I have been playing with his code and doing some testing and this code is very efficient so far. I have created several different CSV files, various sizes, and row counts. You can see my code below and my comments provide the times and details. The code Michael Bacon above provided runs about 6 times faster than the normal Python method of just looping the lines.

我一直在玩他的代码并进行一些测试,到目前为止,这段代码非常有效。我创建了几个不同的 CSV 文件、各种大小和行数。你可以在下面看到我的代码,我的评论提供了时间和细节。

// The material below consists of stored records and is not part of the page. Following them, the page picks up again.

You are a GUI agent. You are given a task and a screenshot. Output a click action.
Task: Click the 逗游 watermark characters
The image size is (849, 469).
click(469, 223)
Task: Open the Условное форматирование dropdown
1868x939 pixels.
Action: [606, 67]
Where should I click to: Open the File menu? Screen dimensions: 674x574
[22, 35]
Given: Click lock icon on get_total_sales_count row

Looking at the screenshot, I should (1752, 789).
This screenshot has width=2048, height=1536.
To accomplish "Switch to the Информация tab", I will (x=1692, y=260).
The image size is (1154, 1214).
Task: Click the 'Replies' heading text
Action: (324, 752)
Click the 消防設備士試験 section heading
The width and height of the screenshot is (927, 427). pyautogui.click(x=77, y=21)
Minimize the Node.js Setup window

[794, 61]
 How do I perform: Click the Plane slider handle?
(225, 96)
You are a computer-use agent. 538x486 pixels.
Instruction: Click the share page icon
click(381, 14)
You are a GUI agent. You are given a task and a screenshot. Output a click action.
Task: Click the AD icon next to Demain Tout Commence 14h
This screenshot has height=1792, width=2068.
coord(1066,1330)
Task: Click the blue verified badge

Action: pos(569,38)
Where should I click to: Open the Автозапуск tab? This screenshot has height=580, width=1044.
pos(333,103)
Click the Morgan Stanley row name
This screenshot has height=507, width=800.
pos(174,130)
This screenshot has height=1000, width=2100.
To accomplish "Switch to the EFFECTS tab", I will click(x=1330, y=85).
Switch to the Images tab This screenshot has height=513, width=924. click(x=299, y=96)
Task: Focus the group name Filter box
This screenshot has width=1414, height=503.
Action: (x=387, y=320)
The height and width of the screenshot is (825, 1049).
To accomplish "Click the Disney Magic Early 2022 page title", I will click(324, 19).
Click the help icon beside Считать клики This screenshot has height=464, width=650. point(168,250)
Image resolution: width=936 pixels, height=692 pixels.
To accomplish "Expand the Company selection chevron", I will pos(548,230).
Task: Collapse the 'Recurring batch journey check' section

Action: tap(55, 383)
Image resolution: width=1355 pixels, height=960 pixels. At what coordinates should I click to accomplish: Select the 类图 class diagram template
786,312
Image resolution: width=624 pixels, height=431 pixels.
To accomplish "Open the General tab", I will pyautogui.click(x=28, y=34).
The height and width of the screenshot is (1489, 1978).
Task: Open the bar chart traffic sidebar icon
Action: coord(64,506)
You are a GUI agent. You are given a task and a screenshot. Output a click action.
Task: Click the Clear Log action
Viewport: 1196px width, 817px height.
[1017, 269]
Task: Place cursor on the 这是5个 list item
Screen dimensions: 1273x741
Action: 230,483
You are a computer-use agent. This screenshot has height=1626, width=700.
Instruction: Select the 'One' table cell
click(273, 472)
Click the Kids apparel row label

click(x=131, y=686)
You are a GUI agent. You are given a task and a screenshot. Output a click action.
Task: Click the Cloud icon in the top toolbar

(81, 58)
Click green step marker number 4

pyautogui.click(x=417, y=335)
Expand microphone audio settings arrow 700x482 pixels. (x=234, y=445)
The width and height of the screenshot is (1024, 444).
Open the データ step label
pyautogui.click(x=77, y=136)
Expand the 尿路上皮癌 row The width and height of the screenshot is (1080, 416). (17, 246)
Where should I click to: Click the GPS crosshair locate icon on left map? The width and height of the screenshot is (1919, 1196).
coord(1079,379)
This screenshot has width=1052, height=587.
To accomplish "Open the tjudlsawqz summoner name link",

上面提供的代码 Michael Bacon 的运行速度比仅循环行的普通 Python 方法快 6 倍。

Hope this helps someone.

希望这可以帮助某人。



 import time
from itertools import (takewhile,repeat)

def readfilesimple(myfile):

    # watch me whip
    linecounter = 0
    with open(myfile,'r') as file_object:
        # watch me nae nae
         for lines in file_object:
            linecounter += 1

    return linecounter

def readfileadvanced(myfile):

    # watch me whip
    f = open(myfile, 'rb')
    # watch me nae nae
    bufgen = takewhile(lambda x: x, (f.raw.read(1024 * 1024) for _ in repeat(None)))
    return sum(buf.count(b'\n') for buf in bufgen if buf)
    #return linecounter


# ************************************
# Main
# ************************************

#start the clock

start_time = time.time()

# 6.7 seconds to read a 475MB file that has 24 million rows and 3 columns
#mycount = readfilesimple("c:/junk/book1.csv")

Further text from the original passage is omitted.